The AI Revolution is Open: 14 Open Source Projects Transforming Business

Artificial intelligence is evolving at an unprecedented pace, and at the heart of this transformation is open-source software. Broadcom highlights how open-source projects are shaping the future of modern AI infrastructure, providing modularity, flexibility, and a committed community.

Artificial intelligence is no longer just a technological promise: it is a reality that is redefining how businesses operate, innovate, and compete. While large language models like ChatGPT grab headlines, the real drivers of this transformation are the foundations: open, interoperable platforms fueled by a global community. Chris Wolf, CTO of Broadcom, underscores this in a recent report detailing the critical role of open-source projects in the future of enterprise AI.

Why Open Source is Key in the New Era of AI

Open-source has accelerated the progress of AI beyond what any closed ecosystem could have achieved. The main reason: open collaboration. Diverse groups of researchers, developers, and companies work in real-time, sharing advances, fine-tuning models, and designing tools without proprietary barriers. The result is an unstoppable pace of innovation.

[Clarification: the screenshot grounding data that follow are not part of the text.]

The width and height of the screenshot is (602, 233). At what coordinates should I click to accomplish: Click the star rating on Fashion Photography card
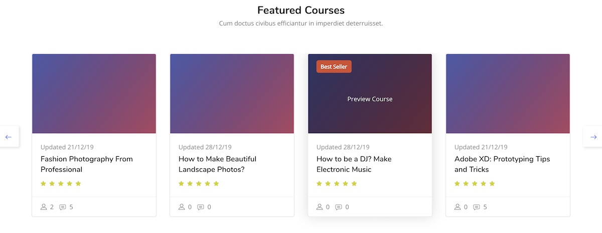coord(61,184)
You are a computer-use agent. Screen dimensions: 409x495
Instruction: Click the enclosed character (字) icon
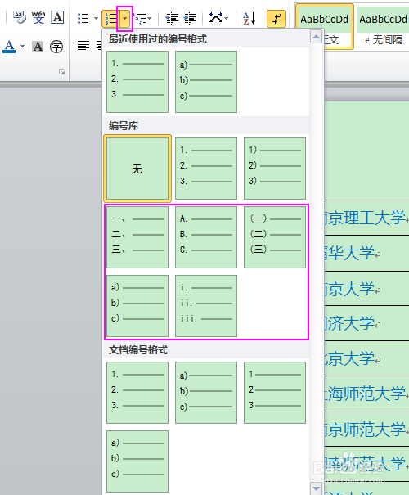(x=56, y=47)
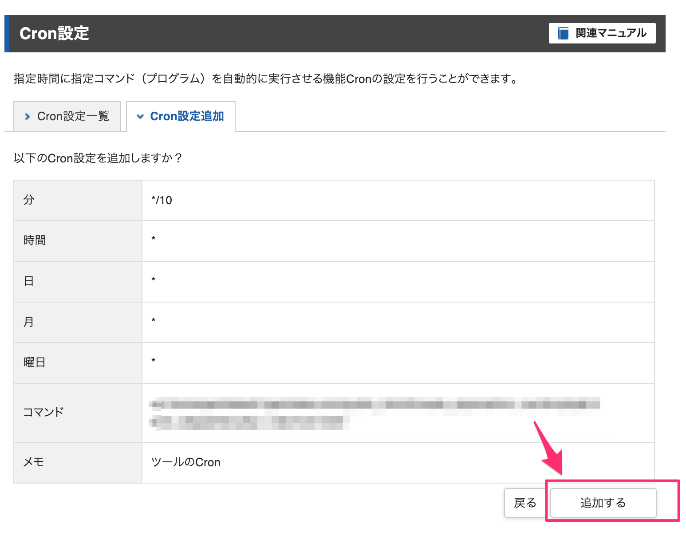The image size is (686, 559).
Task: Switch to the Cron設定一覧 tab
Action: [67, 116]
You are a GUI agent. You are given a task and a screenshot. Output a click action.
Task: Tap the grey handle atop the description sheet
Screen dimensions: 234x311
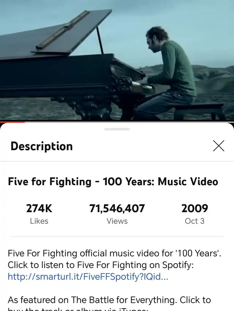117,129
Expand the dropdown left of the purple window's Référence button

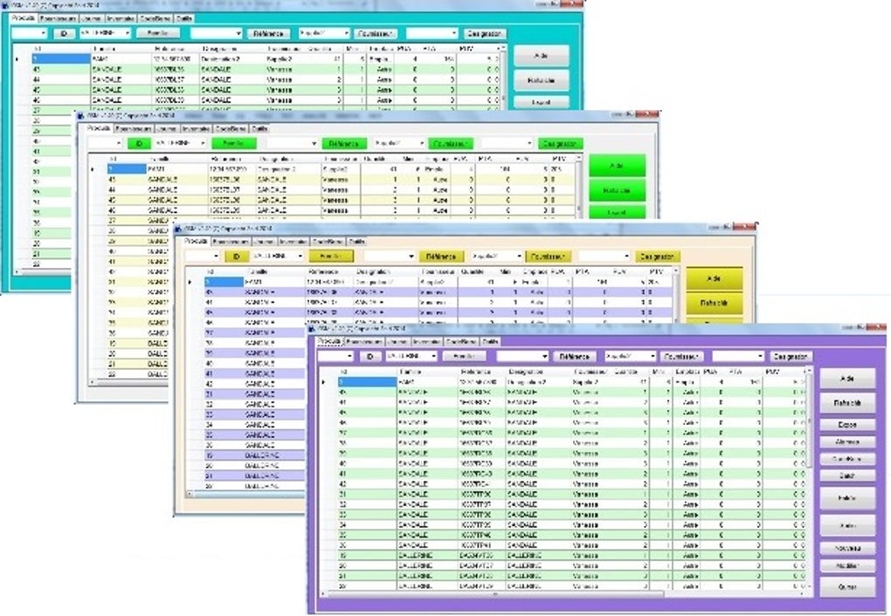click(x=522, y=357)
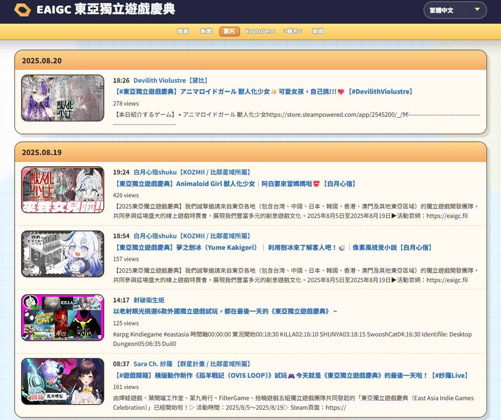501x420 pixels.
Task: Open the >報名< signup tab
Action: point(293,31)
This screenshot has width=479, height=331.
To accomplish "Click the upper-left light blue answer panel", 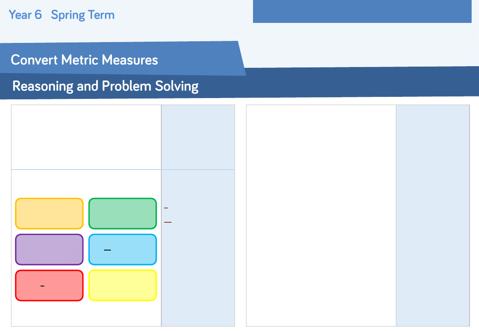I will click(198, 137).
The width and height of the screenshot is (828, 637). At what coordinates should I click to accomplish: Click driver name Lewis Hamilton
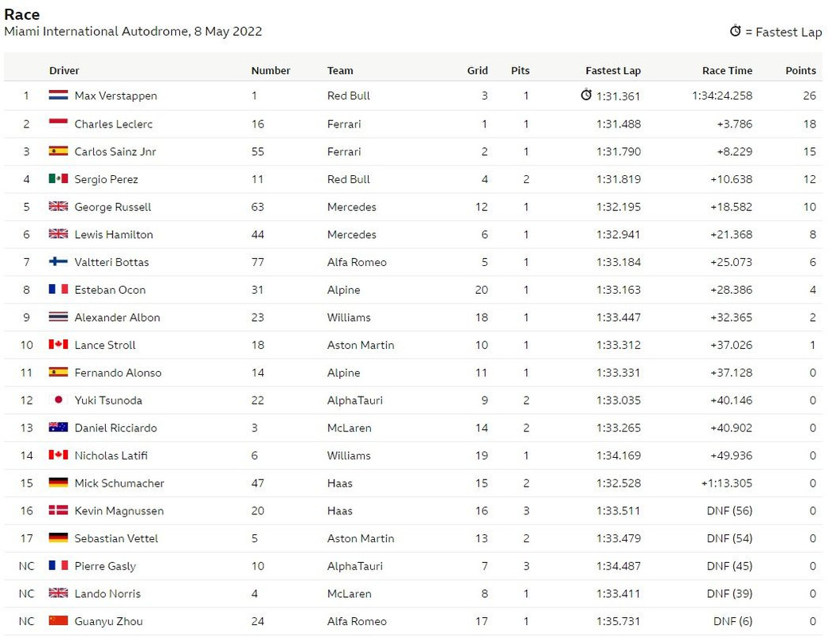[x=114, y=235]
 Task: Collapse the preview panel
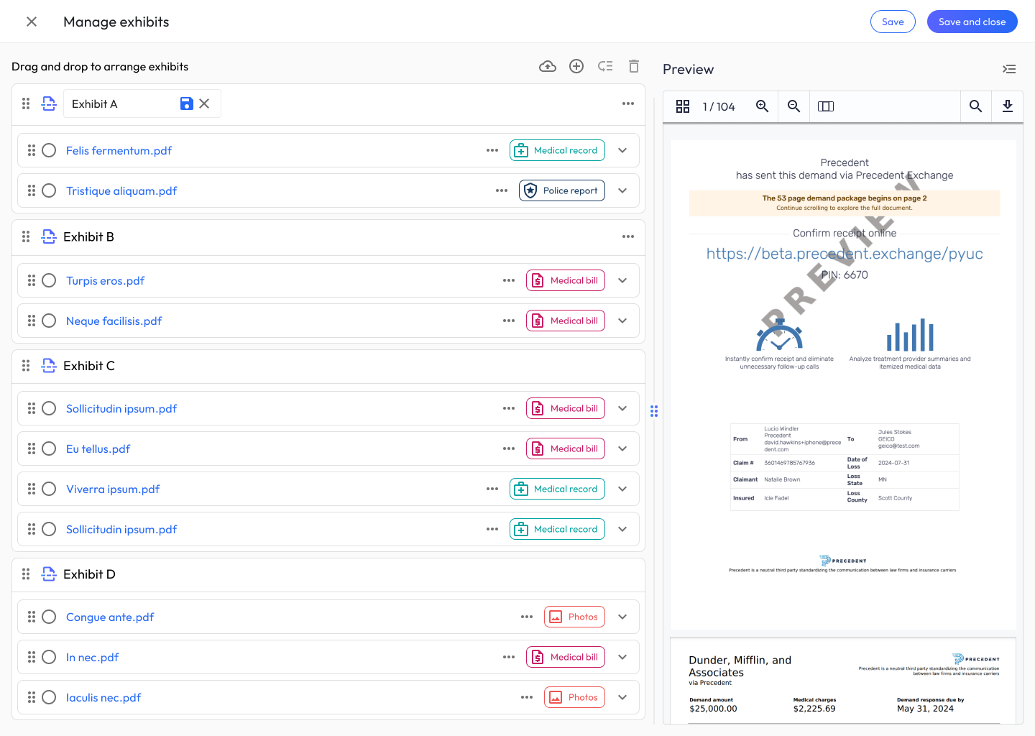pos(1009,69)
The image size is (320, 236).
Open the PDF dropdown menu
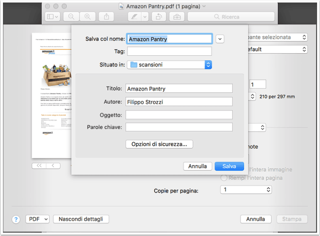pos(37,219)
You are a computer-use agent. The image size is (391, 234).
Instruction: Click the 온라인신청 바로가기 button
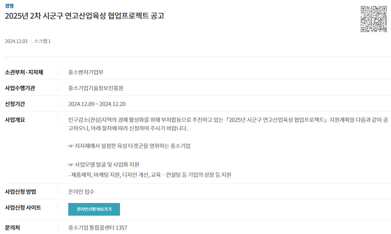(x=94, y=209)
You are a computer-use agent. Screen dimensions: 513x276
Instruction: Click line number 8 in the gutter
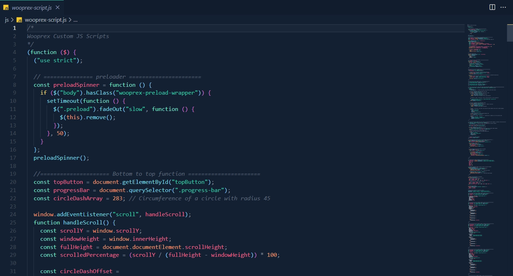(14, 85)
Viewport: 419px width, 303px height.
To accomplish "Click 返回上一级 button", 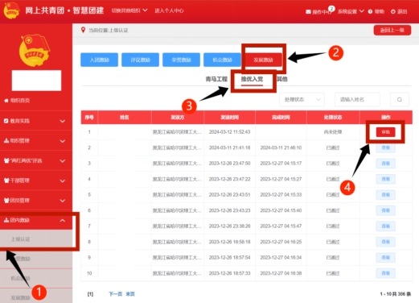I will coord(392,30).
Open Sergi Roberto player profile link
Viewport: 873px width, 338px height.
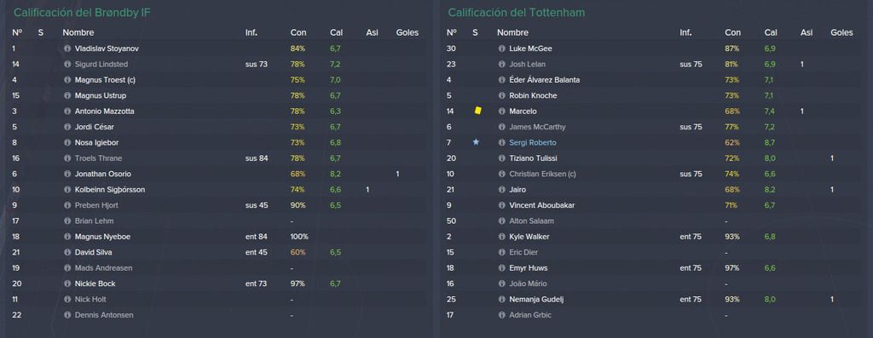(532, 143)
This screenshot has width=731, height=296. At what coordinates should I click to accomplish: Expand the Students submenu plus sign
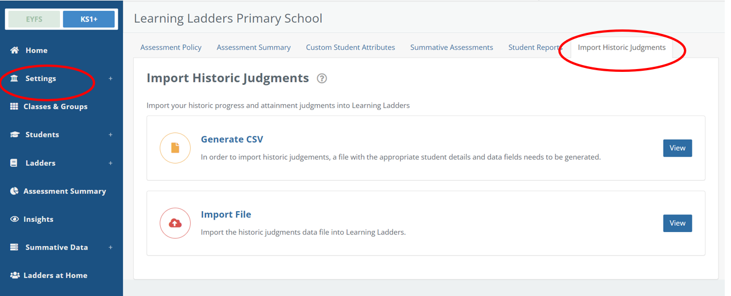tap(110, 135)
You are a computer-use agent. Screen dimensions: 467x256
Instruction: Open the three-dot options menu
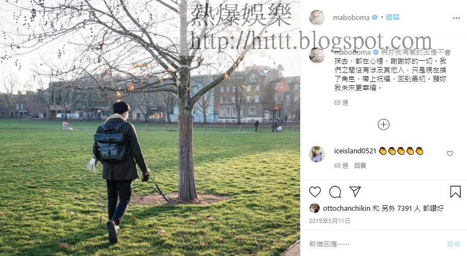coord(456,18)
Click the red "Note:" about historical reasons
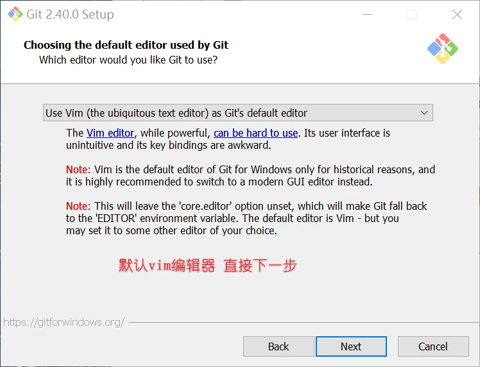This screenshot has height=367, width=480. pos(78,169)
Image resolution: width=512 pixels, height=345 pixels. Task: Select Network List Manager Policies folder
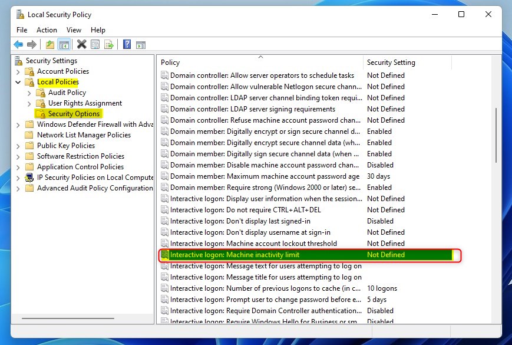click(x=84, y=135)
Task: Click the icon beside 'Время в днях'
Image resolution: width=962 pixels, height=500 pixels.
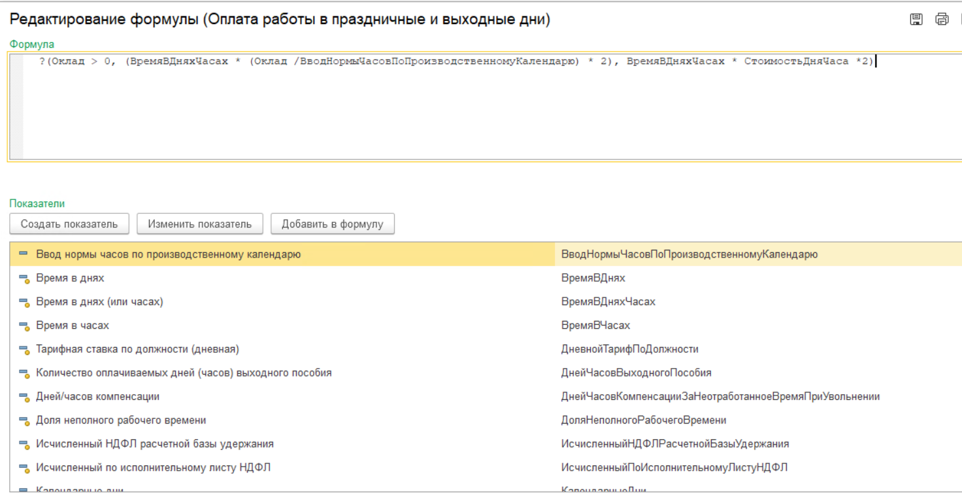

This approach also allows organizations to avoid the dreaded vendor lock-in. Open-source software offers autonomy: choosing hardware, managing costs, and adapting architectures. In a world where technological evolution occurs quarterly, this flexibility is no longer optional; it is a strategic necessity.

14 Open Source Projects Every Business Should Know

1. Hugging Face

It’s the GitHub of AI models. It offers thousands of ready-to-use models and datasets, as well as tools to evaluate performance, share experiences, and collaborate among teams.

2. vLLM

An inference engine developed at UC Berkeley. It supports multiple accelerators (NVIDIA, AMD, etc.) and allows for fast and portable inference. It is key to VMware’s Private AI Foundation platform.

3. NVIDIA Dynamo

A framework for generative AI that orchestrates multiple expert models for complex tasks. Modular and scalable, it is designed with the most demanding enterprise environments in mind.

4. Ray

Also developed in Berkeley, it enables training and inferring distributed models on clusters. It is used by OpenAI and other industry leaders.

5. SkyPilot

Facilitates hybrid operations: you can train in the cloud and perform inference locally, all from a single interface.

6. UCCL

A neutral alternative to NVIDIA’s NCCL, for efficiently moving data across multiple GPUs and networks during model training.

7. Chatbot Arena

A platform for openly comparing chat models. It allows confronting models like GPT-4 or LLaMA and assessing their performance in real time.

8. NovaSky

Focuses on post-training adaptation (fine-tuning), allowing the customization of foundational models without retraining from scratch.

9. OpenAI Triton

Simplifies GPU programming, allowing for the writing of portable and efficient code for various accelerated platforms.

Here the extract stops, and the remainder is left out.